Code corresponding to these notes about custom functions in Python can be found in the Plotting.ipynb
Jupyter notebook in this repository.
Matplotlib
is a Python module that's commonly used for plotting. There are different ways to interact with matplotlib
, but we'll be relying on the pyplot
submodule. To import this module, it's helpful to give it a shorter "nickname"
import matplotlib.pyplot as plt
When a module (or submodule) is imported with the as
keyword, it gives us a different (hopefully shorter) name with which to reference it.
Another module that's commonly used when analyzing and plotting data is numpy
import numpy as np
To generate some coordinates for plotting, we'll start by using a numpy
function that creates a series of numbers on a regular interval
x = np.linspace(1,100,100)
Now, we'll create y
values by first setting them equal to the x
values (using a deep copy)
y = copy.copy(x)
and then adding some random noise
for i in range(len(y)):
y[i] = y[i] + np.random.normal(0,5,1)
To create a simple line plot, we can use the .plot()
function of pyplot
plt.plot(x,y)
Now, let's say we want to label our axes (which, as good scientists we should always do!). We can call the .xlabel()
and .ylabel()
functions from pyplot
before we call .plot()
.
plt.ylabel("Distance")
plt.xlabel("Day")
plt.plot(x,y)
Ok, this is looking better, but now we'd like to know how the observed trend compares to a line with slope 1 and intercept 0. We can add a second line to our plot with the x values on both axes.
plt.ylabel("Distance")
plt.xlabel("Day")
plt.plot(x,y)
plt.plot(x,x)
Note how matplotlib
automagically changes the color of our 2nd line to be different than the first.
I actually really like these defaults, but let's say that we have a good reason that we want to make some changes. First, we want our 1:1 line underneath and we want it to be a blue, dashed line. For our data, we want to try red dots. pyplot
let's us pass a third argument to .plot()

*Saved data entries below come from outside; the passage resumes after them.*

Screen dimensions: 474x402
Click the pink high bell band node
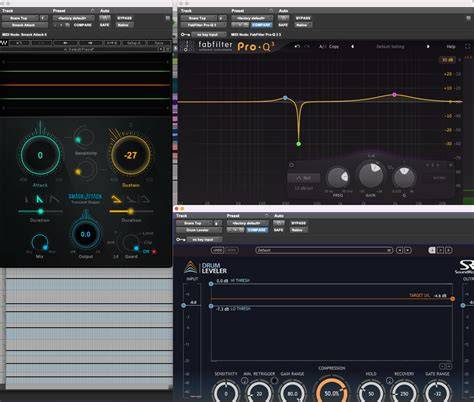[394, 95]
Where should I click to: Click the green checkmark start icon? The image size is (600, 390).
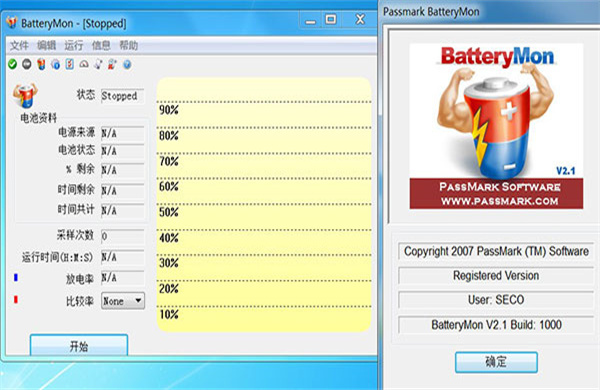(13, 64)
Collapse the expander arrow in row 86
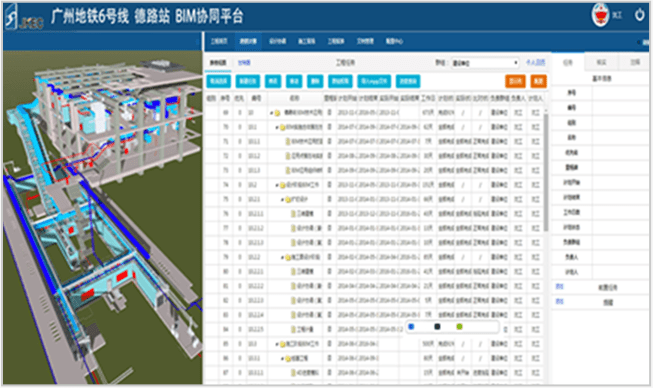Screen dimensions: 653x388 click(282, 358)
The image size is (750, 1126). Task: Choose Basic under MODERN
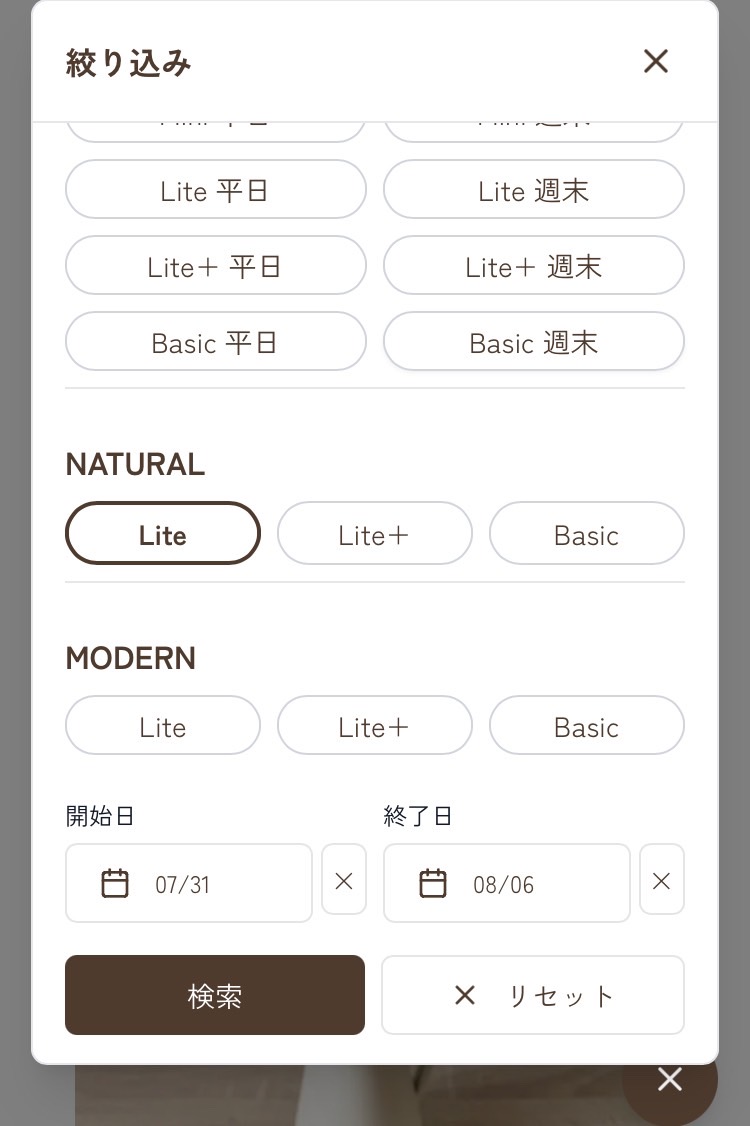point(586,726)
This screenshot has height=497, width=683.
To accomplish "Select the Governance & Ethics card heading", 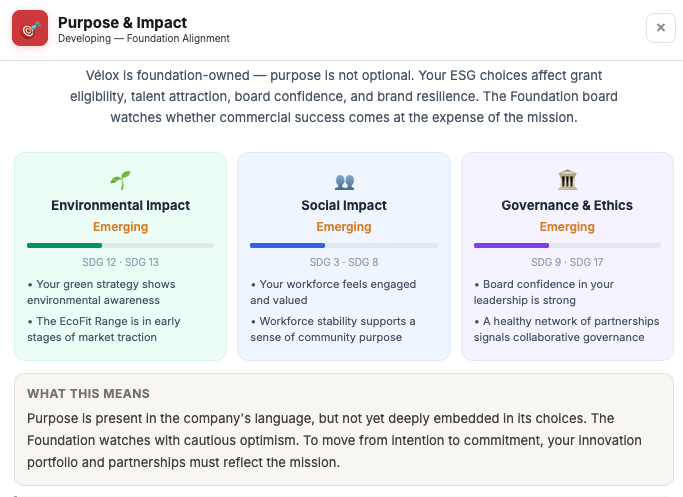I will point(567,205).
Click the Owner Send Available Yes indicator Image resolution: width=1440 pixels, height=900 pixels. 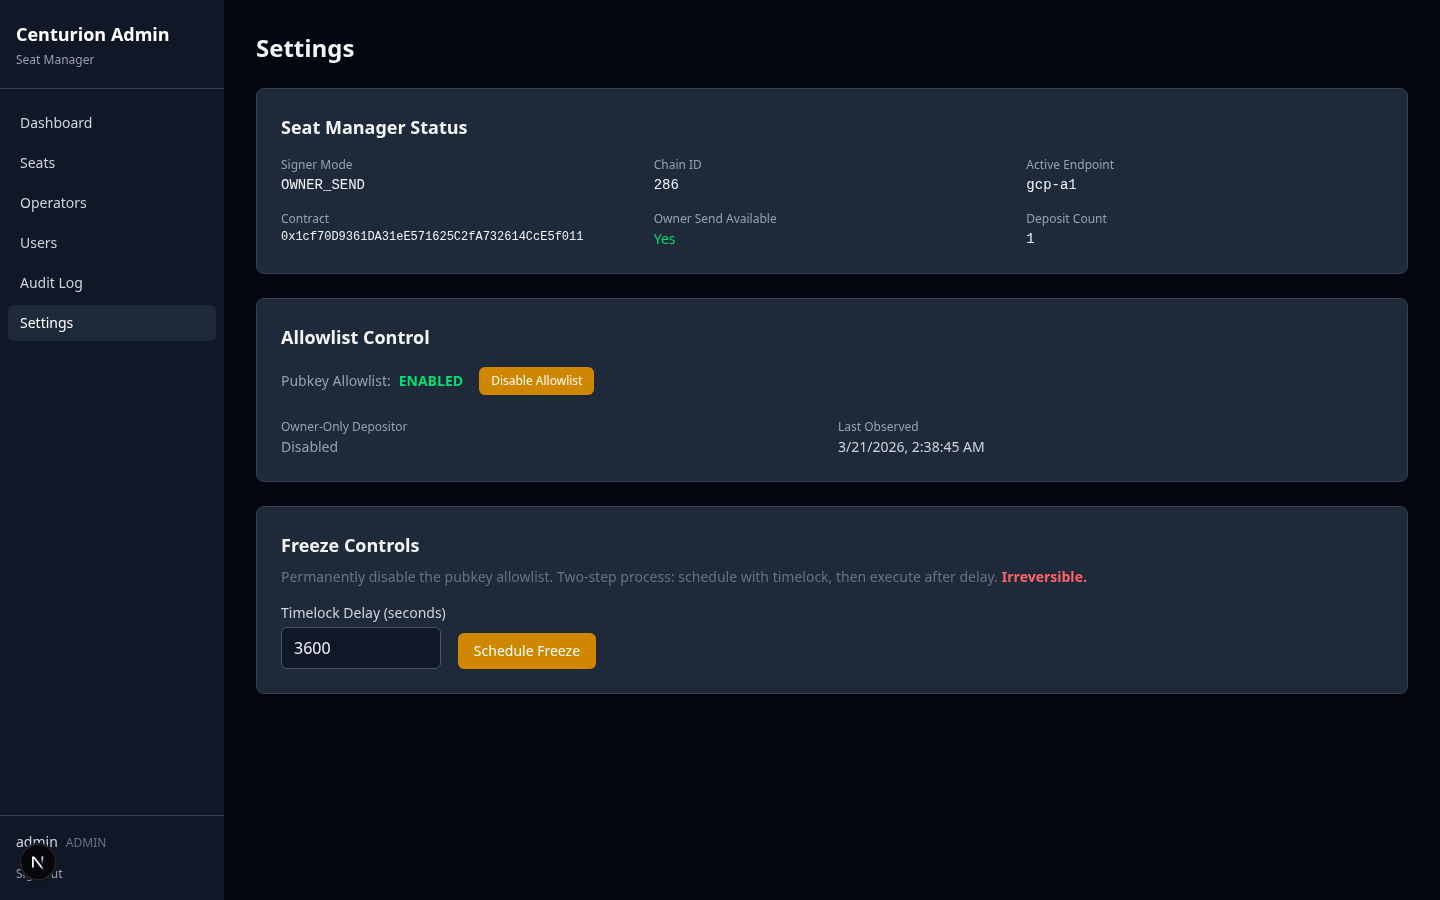[664, 239]
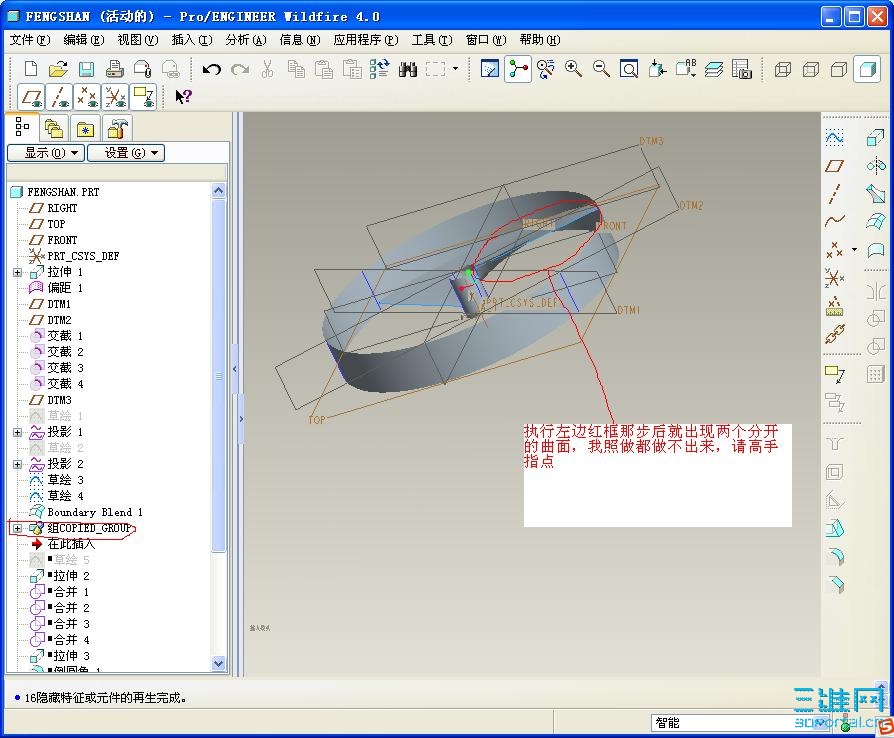Click the datum curve tool icon

pos(834,221)
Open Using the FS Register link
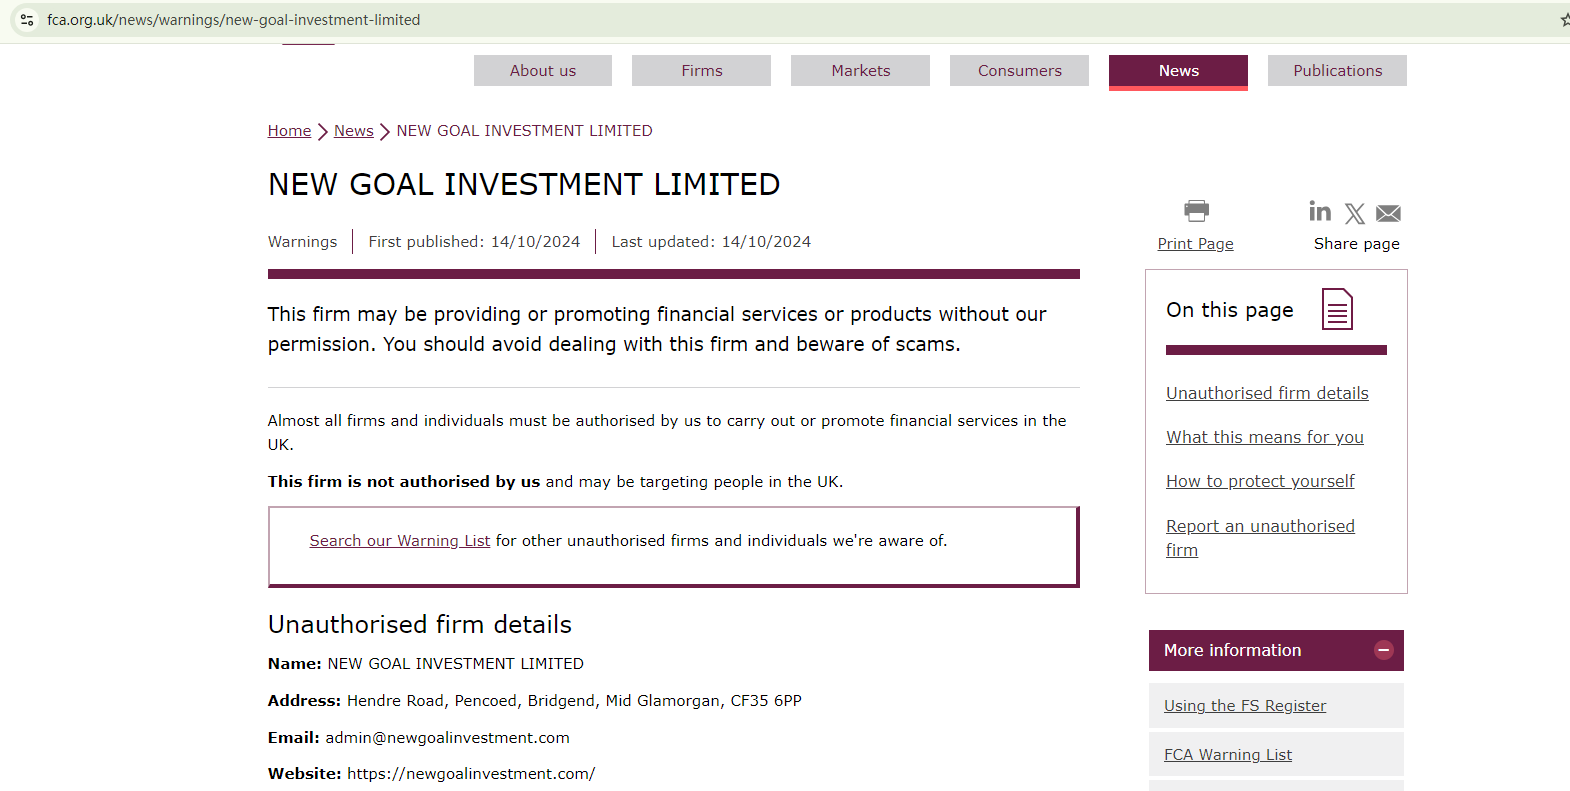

that will adjust the color and style of plotting. The first letter (b
or r
here) will set the color and the next symbols (o
or --
here) change the plotting style.
plt.ylabel("Distance")
plt.xlabel("Day")
plt.plot(x,x,'b--')
plt.plot(x,y,'ro')
Here's a variant that uses a dotted 1:1 line.
plt.ylabel("Distance")
plt.xlabel("Day")
plt.plot(x,x,'b:')
plt.plot(x,y,'ro')
Ok, I actually prefer the solid 1:1 line, so let's go back to that, but let's make the line thicker.
plt.ylabel("Distance")
plt.xlabel("Day")
plt.plot(x,x,'b',linewidth=3)
plt.plot(x,y,'ro')
In many cases, we have multiple groups that we want to depict in a single scatter plot. In this case, we can use two .plot()
calls back-to-back and matplotlib
will color the two groups separately.
x_1 = np.random.normal(5,1,300)
y_1 = np.random.normal(5,1,300)
x_2 = np.random.normal(7,1,300)
y_2 = np.random.normal(7,1,300)
plt.plot(x_1,y_1,'o')
plt.plot(x_2,y_2,'o')
plt.xlabel("Trait 1")
plt.ylabel("Trait 2")
Because the two groups overlap some and the points are relatively large, it can be difficult to see some points. In this case, we may want to reduce the sizes of the points using the markersize
argument. We can also make the symbols different between the groups to make them more distinctive.
x_1 = np.random.normal(5,1,300)
y_1 = np.random.normal(5,1,300)
x_2 = np.random.normal(7,1,300)
y_2 = np.random.normal(7,1,300)
plt.plot(x_1,y_1,'^',markersize=3)
plt.plot(x_2,y_2,'o',markersize=3)
plt.xlabel("Trait 1")
plt.ylabel("Trait 2")
It is often convenient to show two or more plots together. Thankfully pyplot
gives us an easy way to group plots.
# The plt.figure() function creates the overall plotting region
# The optional figsize argument allows us to adjust the plotting region's size
plt.figure(figsize=(10,4))
# The plt.subplot() function specifies where the first plot should go
# The first number indicates the number of rows
# The second number indicates the number of columns
# The third number indicates the position of the plot
plt.subplot(121)
plt.plot(x_1,y_1,'bo')
# We use the same dimensions (1 row, 2 columns) for the second plot, but
# use position 2
plt.subplot(122)
plt.plot(x_2,y_2,'ro')
# After we've added the plots, we show the overall figure
plt.show()
By default, pyplot
will match the minimum and maximum extent of each axis to the data being plotted. But in some cases, we'd like to have control over the axes to make plots equivalent.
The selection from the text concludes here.